If you can’t reach Eleanor Porter by phone, it is likely that she is out for the day participating in some sort of activity offered at St. John’s Meadows. “We have wonderful programs here and I participate in almost all of them,” smiles Eleanor. From chair exercise to card games you can almost always bet Eleanor Porter is a face in the crowd. And don’t forget the cocktail parties, where Eleanor enjoys her drink of choice – gin and tonic.

Eleanor grew up in a small town in Lancaster, New Hampshire where she learned firsthand how to bare the cold weather. A competitive speed skater, Eleanor enjoyed the thrill of the fast lane. “I had lots of blue ribbons,” she said humbly. Following high school, Eleanor decided to join the Navy as a nurse during World War II. She was stationed in Newport, RI, which she dubbed as “ritzy” and “wonderful.” “I saw firsthand what war does to young men,” she explained, her sky blue eyes solemn and nostalgic.

After three years in the Navy, Eleanor connected with her childhood sweetheart Ralph, who served in the Air Force. The couple made their way back to Lancaster where they got married in the church in which they grew up. Shortly after, Eleanor and Ralph moved to Storrs, CT where they both attended the University of Connecticut on the G.I. Bill. Eleanor pursued nursing while Ralph studied engineering.

Two children and a job offer later, the Porters made their way to Rochester, where Ralph began his career at Kodak. Eleanor and Ralph had two more children and eventually were blessed with six grandchildren and two great grandchildren. Eleanor taught at the Unitarian Church as the assistant director of religious education where she met many lifelong friends, one of whom is another Hawthorne resident.

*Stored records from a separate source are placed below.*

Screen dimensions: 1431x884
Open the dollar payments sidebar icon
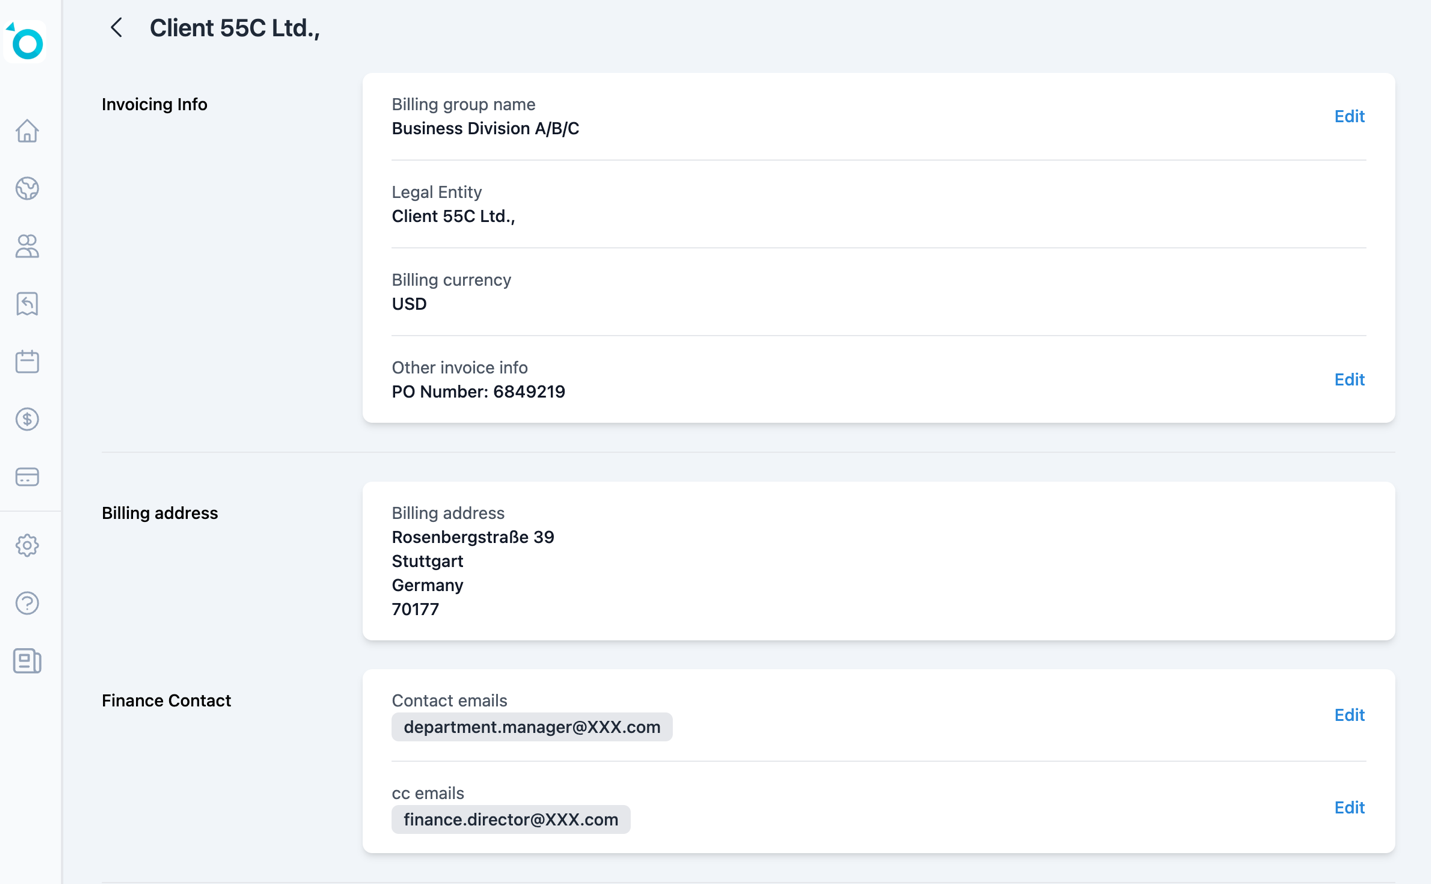point(27,419)
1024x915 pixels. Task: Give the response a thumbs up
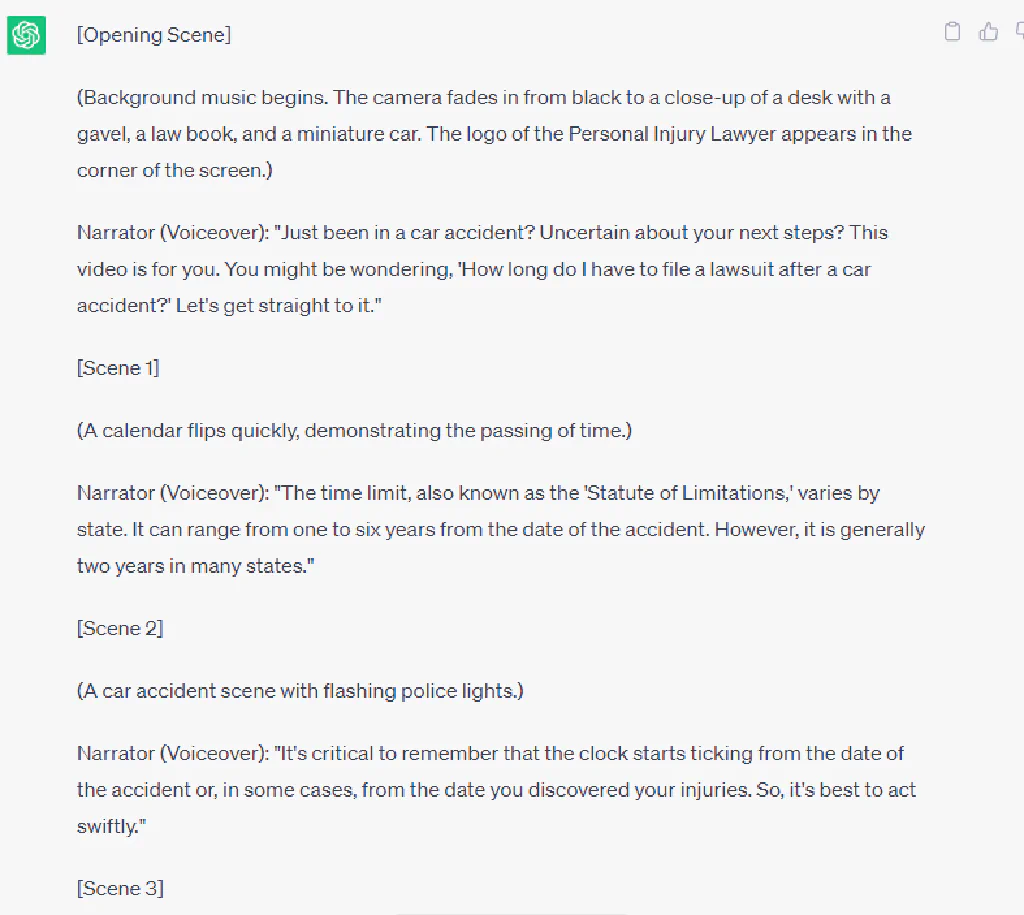click(x=988, y=31)
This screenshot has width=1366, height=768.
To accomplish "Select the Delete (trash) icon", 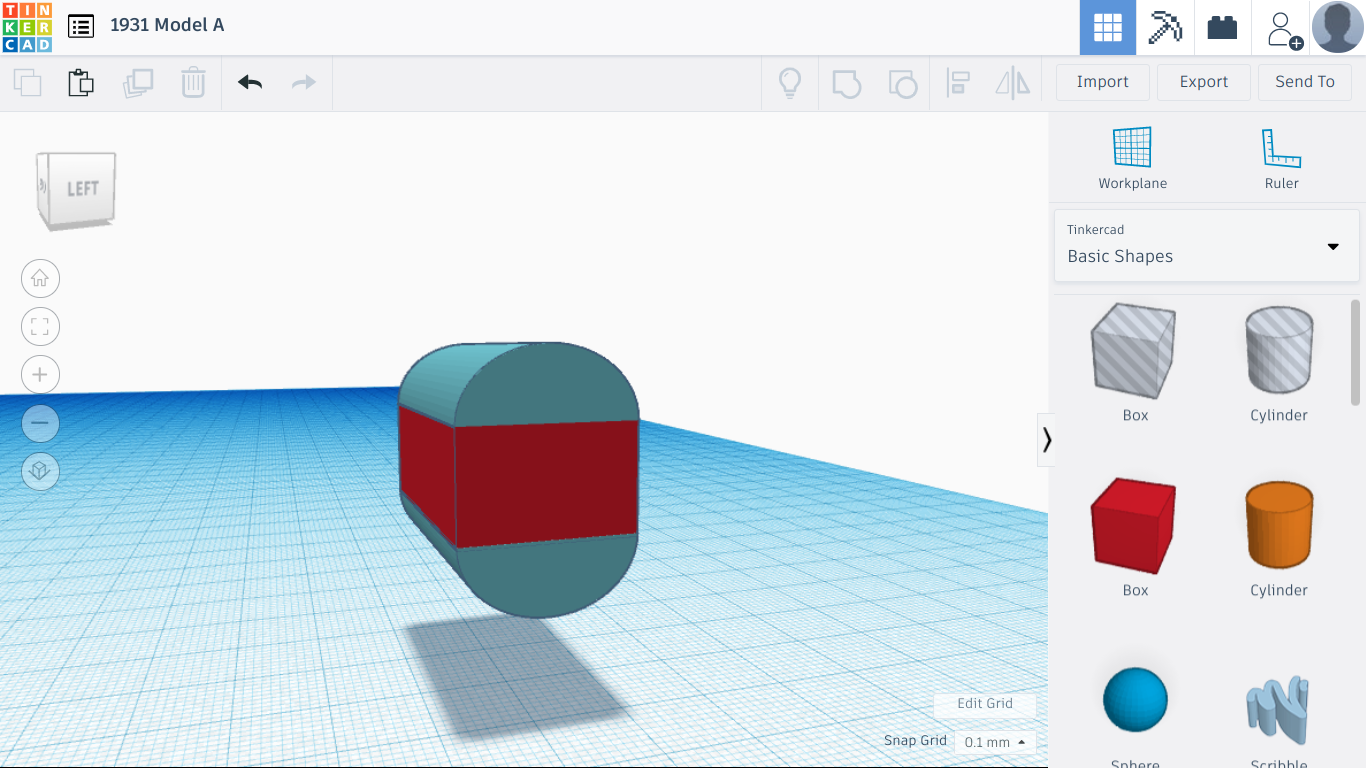I will pyautogui.click(x=192, y=82).
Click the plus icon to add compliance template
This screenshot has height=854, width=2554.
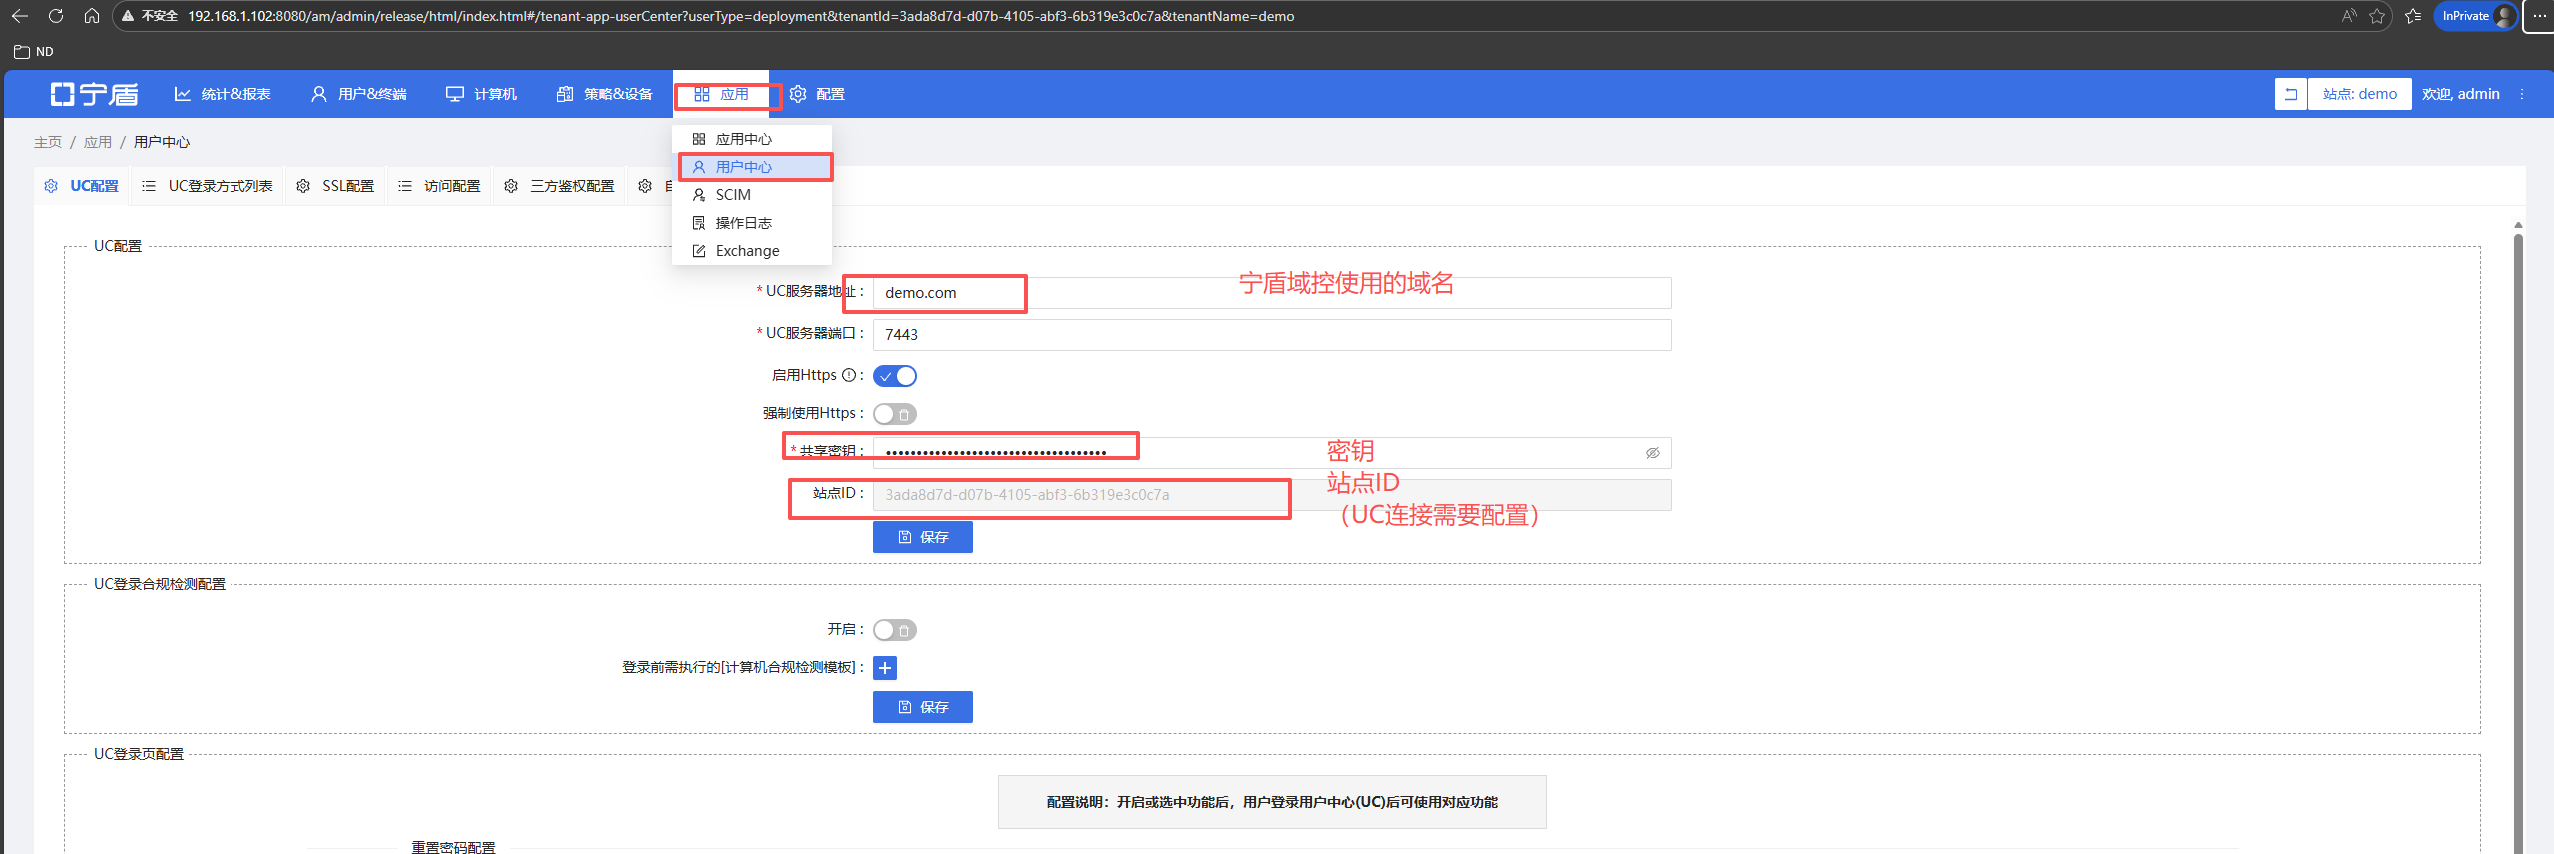[884, 668]

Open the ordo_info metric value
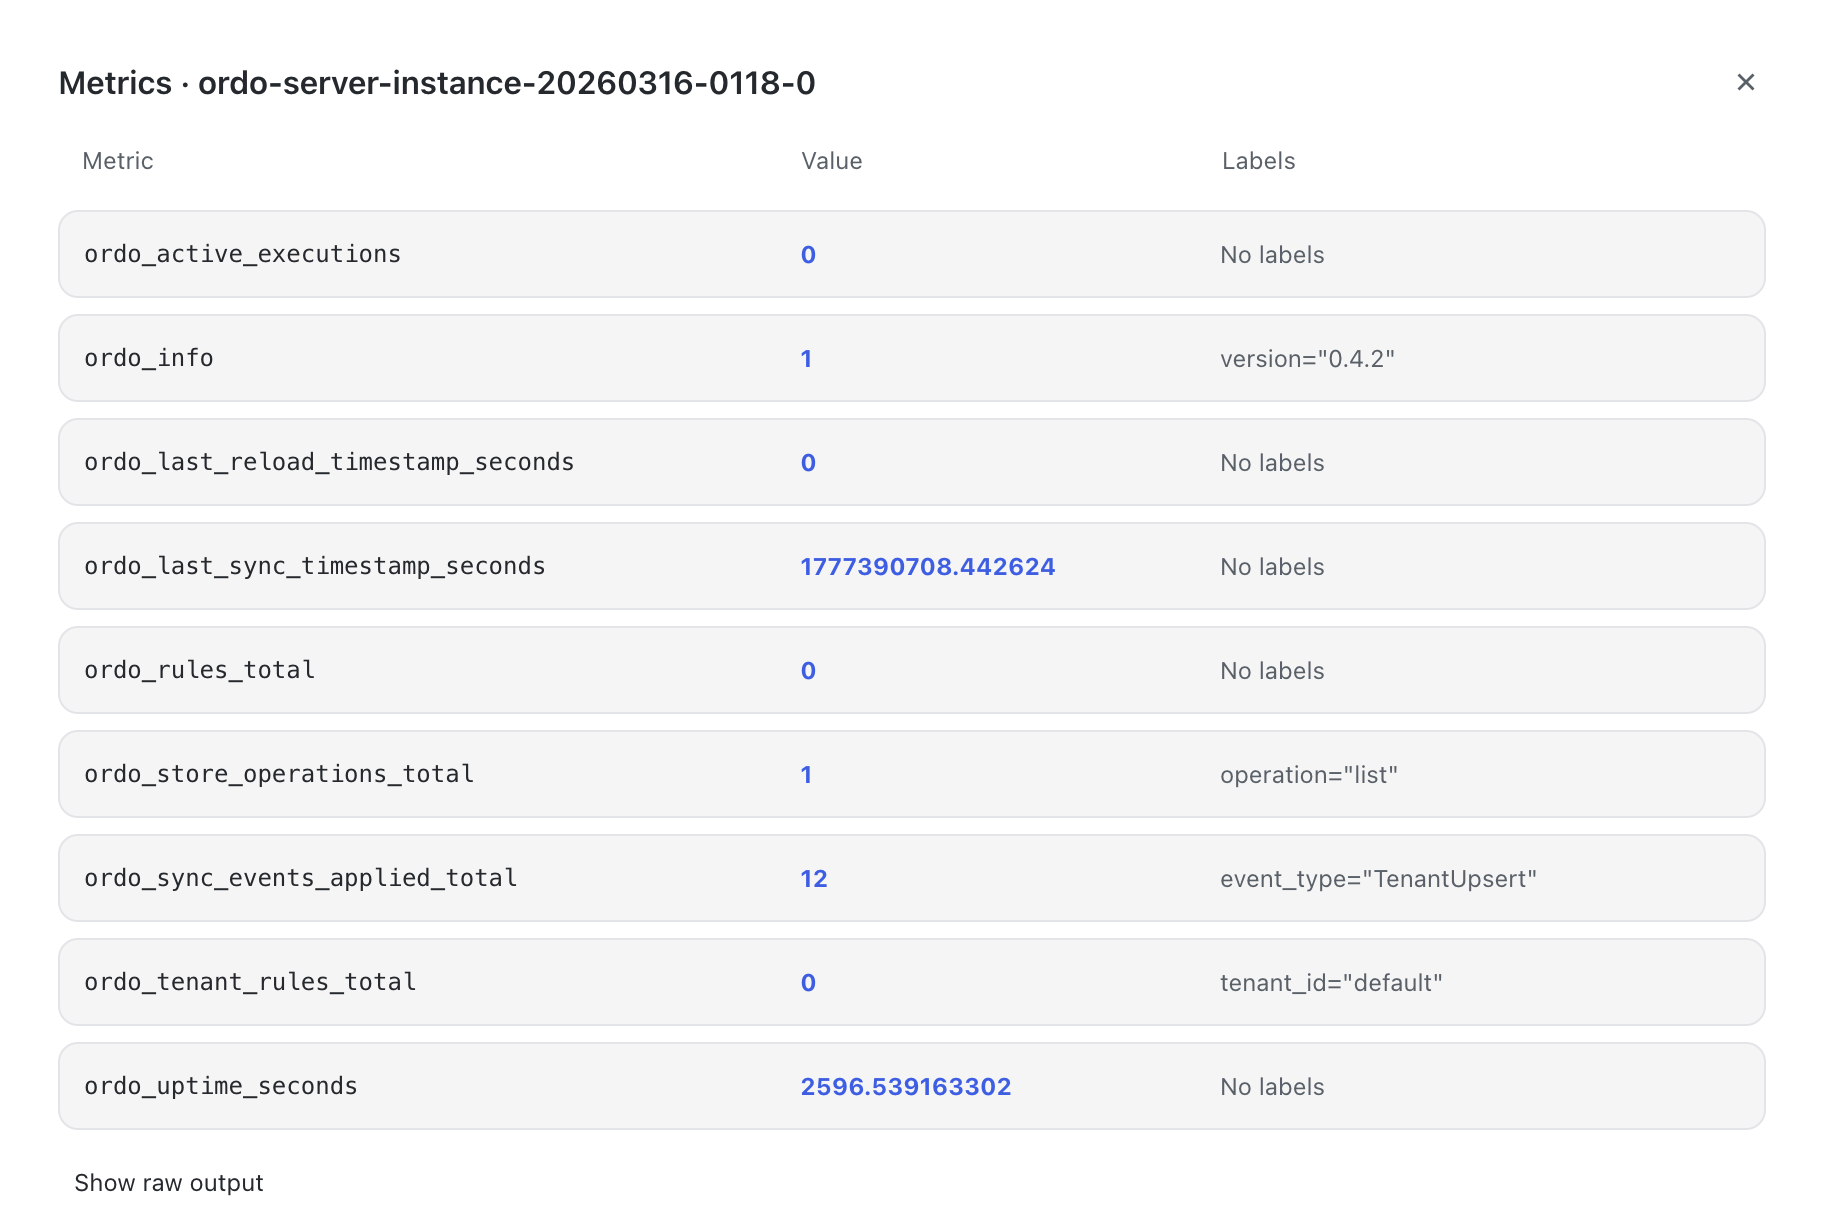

At the young age of 79, Ralph lost his long battle with Parkinson’s disease. Their landmark house with its stained glass windows and slated roof designed by Ward Wellington became too much for Eleanor to handle alone. “I needed to downsize,” she explains. Eleanor moved to Hawthorne a little over six years ago. “I have a lot of good friends here – one of my best friends is Betty Kelly. We eat together at the same table – just the two of us.” In addition to good friends, Eleanor also sees her daughter Susanna weekly. “We go to different places every Saturday for lunch.”

Eleanor describes her experience at Hawthorne as “very positive.” “I never expected to have such wonderful activities,” Eleanor continues, “I can go to anyone with any problem, even the vice president, Paul Bartlett.” At the age of 94, Eleanor admits her friends at Hawthorne and her church have helped shape her longevity and made her life “much more pleasant.” “My mind is clear,” she smiles.